Objetivo 1: Extrae cada línea de las filas en la que aparezca la cadena "Open", distinguiendo entre mayúsculas y minúsculas.

··· Fragmento seleccionado ···

Las negociaciones se han celebrado con el mayor sigilo: cualquier filtración podría quebrarlas por completo. A la casona en el sur de la ciudad han acudido sólo los más leales consejeros de los candidatos -ninguno de los cuales, por cierto, pertenece a la alta jerarquía de sus partidos. Los contactos informales se iniciaron poco después de la desastrosa presentación de Peña Nieto en la Universidad Iberoamericana y la consolidación del movimiento estudiantil. Tal vez si los jóvenes no se hubiesen atrevido a salir las calles y a unirse en un frente común contra el candidato del PRI la mera posibilidad de estas conversaciones hubiese sido imposible.

            El riesgo, para los involucrados, ha sido muy alto. Los propios candidatos reconocen que sus partidos -y buena parte de sus seguidores- se sentirían traicionados pero, aun así, se han arriesgado a negociar. Aunque López Obrador fue quien al principio puso más obstáculos, al final, contradiciendo la tozudez que tantos le atribuyen, acabó por dar el . Vázquez Mota también albergaba resquemores, pero también acabó por dar luz verde a sus representantes. Los dos saben que, más allá de sus desavenencias, el resultado de estas pláticas podría darle un vuelco no sólo a la elección, sino a la historia reciente del país.

            Tras dos semanas de frenéticos dimes y diretes, insultos y manotazos sobre la mesa, amenazas de ruptura y reconciliaciones in extremis, los negociadores redactan un borrador final. Nadie alberga demasiadas esperanzas: ¿quién podría imaginar que dos figuras tan distintas, tan opuestas, puedan llegar a ponerse de acuerdo sobre el futuro de la nación? Frente al borrador aprobado, López Obrador y Vázquez Mota expresan sus dudas. Resulta tan difícil imaginar políticos dispuestos a sacrificarse -a sacrificarse en verdad- por el bien común... Y sin embargo, en un abrumador golpe de timón, ambos estampan sus firmas en el documento.

···

Objetivo 2: Indica si cada afirmación concuerda con el fragmento sobre las negociaciones entre los candidatos y respalda cada respuesta, sí o no, con las palabras decisivas del fragmento citadas literalmente: (a) López Obrador fue quien al principio puso más obstáculos a las negociaciones. (b) Los consejeros que acudieron a la casona pertenecen a la alta jerarquía de sus partidos. (c) El borrador final se redactó tras dos semanas de discusiones.

··· Datos del ejercicio ···

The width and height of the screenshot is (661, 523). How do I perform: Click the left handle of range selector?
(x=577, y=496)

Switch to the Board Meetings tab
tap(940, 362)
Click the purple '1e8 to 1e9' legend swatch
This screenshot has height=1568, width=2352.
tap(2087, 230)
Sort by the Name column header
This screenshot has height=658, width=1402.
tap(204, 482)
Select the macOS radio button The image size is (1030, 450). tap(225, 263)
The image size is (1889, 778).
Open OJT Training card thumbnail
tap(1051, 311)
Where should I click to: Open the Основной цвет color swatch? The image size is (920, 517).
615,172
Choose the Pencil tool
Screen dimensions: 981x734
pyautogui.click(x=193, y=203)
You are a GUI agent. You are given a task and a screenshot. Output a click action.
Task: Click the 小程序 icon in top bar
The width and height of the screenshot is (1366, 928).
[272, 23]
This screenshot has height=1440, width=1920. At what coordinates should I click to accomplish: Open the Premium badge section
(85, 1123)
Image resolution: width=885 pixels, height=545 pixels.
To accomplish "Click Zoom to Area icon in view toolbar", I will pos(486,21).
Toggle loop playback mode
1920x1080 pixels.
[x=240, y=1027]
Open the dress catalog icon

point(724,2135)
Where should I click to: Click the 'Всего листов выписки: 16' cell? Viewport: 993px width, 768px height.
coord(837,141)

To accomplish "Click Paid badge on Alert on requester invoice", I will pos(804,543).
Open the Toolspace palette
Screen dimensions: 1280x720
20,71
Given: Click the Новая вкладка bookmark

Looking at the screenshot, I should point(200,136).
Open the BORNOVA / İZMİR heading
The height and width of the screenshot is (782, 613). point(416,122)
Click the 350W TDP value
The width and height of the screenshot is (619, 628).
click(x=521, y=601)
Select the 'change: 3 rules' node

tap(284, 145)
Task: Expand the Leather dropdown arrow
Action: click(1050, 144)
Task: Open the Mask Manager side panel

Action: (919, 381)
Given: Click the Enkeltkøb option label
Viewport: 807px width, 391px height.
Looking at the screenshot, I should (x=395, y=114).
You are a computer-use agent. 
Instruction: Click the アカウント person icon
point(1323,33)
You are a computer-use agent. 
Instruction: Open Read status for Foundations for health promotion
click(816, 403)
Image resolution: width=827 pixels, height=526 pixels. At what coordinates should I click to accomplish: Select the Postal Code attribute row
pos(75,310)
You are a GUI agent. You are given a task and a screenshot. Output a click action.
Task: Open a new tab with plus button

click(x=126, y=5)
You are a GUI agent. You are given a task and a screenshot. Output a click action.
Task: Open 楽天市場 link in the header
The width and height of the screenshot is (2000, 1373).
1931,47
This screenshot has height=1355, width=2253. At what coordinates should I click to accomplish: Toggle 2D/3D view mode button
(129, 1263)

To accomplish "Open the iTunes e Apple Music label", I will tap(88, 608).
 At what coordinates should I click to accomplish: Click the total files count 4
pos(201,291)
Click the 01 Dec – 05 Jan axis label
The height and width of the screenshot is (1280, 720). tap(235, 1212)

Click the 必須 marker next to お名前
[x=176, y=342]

···

Resultado final 1:
Open OJT Training card thumbnail
Where should I click to: Open the Основной цвет color swatch? The image size is (920, 517).
This screenshot has height=1440, width=1920. At what coordinates should I click to accomplish: Open the Premium badge section
Open the dress catalog icon
Open the Toolspace palette
Open the BORNOVA / İZMİR heading
Task: Open the Mask Manager side panel
Instruction: Open Read status for Foundations for health promotion
Task: Open a new tab with plus button
Task: Open 楽天市場 link in the header
To accomplish "Open the iTunes e Apple Music label", I will tap(88, 608).

Resultado final 2:
(a) Sí: "Aunque López Obrador fue quien al principio puso más obstáculos".
(b) No: "ninguno de los cuales, por cierto, pertenece a la alta jerarquía de sus partidos".
(c) Sí: "Tras dos semanas de frenéticos dimes y diretes".